• PROBLEM DETAILS
Pick out every line in the records below that contains the word "dropdown", and copy each of those lines in full.

• A run of records
•••

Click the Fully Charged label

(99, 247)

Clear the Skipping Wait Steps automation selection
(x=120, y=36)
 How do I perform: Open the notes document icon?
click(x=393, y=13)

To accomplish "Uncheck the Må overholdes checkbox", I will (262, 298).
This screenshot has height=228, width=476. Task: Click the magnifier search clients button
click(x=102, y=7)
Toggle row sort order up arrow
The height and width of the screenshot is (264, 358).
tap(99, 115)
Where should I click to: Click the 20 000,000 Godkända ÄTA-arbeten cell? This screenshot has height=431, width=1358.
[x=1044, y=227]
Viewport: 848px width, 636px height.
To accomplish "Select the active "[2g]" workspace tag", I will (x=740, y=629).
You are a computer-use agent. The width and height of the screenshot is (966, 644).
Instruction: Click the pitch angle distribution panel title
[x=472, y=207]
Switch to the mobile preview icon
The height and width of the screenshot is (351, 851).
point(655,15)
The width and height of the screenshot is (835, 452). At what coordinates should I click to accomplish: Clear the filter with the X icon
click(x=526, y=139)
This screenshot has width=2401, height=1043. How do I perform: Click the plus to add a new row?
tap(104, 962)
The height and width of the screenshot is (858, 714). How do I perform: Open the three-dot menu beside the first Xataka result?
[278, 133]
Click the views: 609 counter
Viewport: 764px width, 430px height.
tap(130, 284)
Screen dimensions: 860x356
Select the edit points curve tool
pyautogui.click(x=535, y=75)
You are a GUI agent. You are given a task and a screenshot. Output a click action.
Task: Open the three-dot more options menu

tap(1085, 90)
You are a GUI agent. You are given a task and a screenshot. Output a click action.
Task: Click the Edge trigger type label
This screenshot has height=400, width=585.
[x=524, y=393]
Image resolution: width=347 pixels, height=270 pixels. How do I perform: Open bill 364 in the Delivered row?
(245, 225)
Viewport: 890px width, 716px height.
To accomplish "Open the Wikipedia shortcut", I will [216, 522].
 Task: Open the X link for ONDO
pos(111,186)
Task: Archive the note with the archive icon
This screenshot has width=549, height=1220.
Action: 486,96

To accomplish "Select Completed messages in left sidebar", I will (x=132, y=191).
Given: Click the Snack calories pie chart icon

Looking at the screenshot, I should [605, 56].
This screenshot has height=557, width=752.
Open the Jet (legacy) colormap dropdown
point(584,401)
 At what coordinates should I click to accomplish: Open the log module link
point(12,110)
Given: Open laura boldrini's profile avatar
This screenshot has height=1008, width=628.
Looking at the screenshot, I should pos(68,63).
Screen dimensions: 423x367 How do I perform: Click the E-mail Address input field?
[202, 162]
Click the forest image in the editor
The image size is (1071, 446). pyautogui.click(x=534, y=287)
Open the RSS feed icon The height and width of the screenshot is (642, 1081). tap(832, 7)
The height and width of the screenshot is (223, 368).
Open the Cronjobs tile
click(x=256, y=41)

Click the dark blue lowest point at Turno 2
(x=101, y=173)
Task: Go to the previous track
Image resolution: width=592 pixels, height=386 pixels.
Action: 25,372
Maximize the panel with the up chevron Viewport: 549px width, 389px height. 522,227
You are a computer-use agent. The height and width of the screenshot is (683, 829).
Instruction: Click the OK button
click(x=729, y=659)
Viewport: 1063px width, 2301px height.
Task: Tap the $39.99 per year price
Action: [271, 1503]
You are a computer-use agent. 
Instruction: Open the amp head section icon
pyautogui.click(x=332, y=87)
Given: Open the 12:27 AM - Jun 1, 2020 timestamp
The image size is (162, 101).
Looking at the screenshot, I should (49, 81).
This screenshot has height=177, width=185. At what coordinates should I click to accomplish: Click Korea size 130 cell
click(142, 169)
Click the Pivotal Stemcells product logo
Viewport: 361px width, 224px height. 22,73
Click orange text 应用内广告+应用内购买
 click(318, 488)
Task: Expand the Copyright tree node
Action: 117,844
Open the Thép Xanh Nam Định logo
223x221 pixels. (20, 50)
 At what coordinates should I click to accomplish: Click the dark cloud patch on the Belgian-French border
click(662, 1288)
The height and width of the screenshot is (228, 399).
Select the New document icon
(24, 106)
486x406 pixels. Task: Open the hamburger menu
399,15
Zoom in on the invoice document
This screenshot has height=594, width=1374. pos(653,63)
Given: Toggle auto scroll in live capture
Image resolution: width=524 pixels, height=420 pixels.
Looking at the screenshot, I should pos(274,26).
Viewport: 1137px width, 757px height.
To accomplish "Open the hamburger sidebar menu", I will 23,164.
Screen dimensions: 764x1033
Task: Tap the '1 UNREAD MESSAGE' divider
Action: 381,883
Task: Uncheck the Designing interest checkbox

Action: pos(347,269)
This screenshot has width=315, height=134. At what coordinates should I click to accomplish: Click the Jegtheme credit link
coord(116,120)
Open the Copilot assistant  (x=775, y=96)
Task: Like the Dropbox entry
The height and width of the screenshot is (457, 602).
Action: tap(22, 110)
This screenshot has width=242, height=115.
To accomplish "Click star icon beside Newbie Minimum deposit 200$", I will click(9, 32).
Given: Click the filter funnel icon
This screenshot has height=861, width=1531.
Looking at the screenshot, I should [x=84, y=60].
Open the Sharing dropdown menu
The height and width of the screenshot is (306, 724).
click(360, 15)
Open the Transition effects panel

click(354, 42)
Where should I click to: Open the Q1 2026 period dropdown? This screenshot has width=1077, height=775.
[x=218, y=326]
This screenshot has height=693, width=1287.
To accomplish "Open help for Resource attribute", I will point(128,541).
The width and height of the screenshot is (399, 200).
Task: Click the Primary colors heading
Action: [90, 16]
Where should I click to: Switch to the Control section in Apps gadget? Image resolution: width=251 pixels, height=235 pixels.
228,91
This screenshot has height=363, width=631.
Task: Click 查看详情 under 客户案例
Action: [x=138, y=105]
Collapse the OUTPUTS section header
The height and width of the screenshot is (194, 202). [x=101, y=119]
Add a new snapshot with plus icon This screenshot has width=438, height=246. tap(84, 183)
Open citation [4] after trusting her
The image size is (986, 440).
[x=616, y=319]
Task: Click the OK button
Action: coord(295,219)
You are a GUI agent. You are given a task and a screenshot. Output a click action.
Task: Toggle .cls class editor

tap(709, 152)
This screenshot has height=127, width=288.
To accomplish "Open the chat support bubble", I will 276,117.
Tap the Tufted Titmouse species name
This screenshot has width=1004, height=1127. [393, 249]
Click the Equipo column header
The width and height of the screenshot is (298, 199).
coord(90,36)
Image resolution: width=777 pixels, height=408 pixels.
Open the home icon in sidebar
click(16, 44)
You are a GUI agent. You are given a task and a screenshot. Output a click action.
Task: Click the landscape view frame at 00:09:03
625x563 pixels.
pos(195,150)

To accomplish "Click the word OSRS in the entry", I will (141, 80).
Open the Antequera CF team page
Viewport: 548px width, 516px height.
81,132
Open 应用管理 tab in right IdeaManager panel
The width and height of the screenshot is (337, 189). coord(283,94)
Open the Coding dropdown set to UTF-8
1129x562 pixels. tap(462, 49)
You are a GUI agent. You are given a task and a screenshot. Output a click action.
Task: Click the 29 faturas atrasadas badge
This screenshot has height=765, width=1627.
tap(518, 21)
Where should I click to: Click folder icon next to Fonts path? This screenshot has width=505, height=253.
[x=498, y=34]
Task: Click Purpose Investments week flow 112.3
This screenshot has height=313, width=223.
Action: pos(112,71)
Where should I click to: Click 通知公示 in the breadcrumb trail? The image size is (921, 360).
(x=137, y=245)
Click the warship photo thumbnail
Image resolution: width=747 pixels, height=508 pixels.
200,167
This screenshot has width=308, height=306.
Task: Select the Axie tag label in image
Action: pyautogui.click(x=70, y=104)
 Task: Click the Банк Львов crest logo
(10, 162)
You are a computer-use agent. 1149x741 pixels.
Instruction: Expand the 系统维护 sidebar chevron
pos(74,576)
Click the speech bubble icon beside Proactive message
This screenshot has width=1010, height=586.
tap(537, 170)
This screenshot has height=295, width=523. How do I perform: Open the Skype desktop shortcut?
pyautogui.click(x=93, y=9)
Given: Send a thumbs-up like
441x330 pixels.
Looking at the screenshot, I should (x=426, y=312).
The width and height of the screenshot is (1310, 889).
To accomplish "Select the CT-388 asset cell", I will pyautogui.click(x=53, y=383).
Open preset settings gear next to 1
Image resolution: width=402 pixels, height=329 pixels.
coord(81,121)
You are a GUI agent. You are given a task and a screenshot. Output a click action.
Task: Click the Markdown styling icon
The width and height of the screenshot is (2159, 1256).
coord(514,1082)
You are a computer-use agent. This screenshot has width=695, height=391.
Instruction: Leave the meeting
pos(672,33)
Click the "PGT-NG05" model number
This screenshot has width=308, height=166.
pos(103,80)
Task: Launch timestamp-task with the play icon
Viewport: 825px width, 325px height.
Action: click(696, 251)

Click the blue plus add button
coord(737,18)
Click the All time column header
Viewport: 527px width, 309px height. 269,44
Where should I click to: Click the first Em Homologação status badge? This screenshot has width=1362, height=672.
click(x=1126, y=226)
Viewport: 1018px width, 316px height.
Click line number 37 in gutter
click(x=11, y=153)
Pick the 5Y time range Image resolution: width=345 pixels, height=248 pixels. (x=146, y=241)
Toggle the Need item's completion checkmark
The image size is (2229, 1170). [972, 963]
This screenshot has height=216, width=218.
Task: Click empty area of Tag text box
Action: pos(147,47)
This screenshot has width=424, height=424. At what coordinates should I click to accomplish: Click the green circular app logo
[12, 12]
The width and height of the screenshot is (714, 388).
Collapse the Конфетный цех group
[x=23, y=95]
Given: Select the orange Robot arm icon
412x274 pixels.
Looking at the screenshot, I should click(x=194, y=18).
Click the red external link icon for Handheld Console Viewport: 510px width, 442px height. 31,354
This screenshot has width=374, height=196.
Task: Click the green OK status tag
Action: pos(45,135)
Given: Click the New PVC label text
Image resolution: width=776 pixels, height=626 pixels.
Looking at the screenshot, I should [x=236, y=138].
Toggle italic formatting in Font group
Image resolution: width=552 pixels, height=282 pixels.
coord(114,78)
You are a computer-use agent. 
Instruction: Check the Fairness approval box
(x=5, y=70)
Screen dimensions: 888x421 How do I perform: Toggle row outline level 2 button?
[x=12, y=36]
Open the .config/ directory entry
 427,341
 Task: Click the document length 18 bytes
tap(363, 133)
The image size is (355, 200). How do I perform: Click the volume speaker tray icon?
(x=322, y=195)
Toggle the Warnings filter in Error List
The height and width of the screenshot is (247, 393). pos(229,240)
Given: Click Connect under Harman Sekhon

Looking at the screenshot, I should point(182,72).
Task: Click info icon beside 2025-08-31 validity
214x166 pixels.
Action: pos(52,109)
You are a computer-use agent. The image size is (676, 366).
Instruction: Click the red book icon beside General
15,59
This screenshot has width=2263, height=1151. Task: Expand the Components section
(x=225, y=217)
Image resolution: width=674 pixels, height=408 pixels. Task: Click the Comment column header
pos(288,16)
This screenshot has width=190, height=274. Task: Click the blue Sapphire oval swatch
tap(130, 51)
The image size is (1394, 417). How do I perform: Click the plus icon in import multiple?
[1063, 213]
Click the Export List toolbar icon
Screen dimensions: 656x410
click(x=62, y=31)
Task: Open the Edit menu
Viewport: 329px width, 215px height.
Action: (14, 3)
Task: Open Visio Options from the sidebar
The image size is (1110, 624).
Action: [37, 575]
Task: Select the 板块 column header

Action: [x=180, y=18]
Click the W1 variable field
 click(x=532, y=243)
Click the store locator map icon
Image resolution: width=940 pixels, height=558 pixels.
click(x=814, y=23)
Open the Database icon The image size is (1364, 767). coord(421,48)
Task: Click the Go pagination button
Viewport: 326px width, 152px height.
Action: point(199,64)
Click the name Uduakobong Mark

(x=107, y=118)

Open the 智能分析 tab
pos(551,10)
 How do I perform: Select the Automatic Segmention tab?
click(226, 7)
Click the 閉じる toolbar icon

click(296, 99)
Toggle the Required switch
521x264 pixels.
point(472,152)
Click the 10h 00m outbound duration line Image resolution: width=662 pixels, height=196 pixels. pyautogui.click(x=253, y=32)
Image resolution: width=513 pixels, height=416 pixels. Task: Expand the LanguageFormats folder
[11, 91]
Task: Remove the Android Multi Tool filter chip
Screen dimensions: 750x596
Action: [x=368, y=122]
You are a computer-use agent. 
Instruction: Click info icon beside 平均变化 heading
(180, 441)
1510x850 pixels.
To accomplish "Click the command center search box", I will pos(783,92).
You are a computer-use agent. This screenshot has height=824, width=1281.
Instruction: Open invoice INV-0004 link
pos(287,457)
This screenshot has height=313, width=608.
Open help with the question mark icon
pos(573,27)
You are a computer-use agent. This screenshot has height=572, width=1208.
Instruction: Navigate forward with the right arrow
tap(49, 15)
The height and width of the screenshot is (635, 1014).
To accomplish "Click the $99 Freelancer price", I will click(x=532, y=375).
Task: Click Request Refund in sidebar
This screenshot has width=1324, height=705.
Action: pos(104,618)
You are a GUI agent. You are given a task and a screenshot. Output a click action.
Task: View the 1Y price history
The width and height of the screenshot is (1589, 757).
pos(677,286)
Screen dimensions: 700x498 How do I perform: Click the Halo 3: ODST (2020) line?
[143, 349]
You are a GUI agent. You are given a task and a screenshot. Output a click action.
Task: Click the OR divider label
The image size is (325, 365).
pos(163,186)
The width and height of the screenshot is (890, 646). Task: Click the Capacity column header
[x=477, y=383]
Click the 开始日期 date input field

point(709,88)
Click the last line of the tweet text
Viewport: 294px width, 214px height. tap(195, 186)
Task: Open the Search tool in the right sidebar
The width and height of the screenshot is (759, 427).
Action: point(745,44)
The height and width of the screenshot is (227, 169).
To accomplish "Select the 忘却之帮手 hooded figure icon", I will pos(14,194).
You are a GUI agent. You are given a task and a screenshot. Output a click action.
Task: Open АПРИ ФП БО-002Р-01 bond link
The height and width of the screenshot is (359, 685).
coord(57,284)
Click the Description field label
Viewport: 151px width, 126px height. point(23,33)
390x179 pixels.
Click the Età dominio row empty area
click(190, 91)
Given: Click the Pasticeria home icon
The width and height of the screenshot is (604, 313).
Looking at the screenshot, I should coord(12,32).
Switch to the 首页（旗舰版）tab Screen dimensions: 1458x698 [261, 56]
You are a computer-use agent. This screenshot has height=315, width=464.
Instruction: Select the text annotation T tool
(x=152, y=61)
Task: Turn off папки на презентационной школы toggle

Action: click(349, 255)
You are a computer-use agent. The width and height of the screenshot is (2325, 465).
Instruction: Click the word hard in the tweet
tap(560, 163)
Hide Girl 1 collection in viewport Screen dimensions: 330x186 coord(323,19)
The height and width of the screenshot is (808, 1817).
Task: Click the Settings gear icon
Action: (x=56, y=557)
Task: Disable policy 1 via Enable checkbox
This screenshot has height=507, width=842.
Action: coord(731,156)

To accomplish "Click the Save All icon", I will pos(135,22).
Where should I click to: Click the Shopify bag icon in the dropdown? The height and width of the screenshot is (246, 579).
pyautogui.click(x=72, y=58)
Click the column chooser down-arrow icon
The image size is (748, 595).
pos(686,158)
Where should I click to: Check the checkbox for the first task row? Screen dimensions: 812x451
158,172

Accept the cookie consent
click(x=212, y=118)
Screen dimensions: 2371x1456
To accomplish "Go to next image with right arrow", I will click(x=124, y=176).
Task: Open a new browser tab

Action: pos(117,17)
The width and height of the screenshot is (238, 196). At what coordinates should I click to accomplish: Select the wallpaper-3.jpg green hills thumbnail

•••

• ANSWER FOR THIS EXERCISE
Open the Jet (legacy) colormap dropdown
Open the Sharing dropdown menu
Where should I click to: Open the Q1 2026 period dropdown? This screenshot has width=1077, height=775.
Open the Coding dropdown set to UTF-8
Where should I click to: Click the Shopify bag icon in the dropdown? The height and width of the screenshot is (246, 579).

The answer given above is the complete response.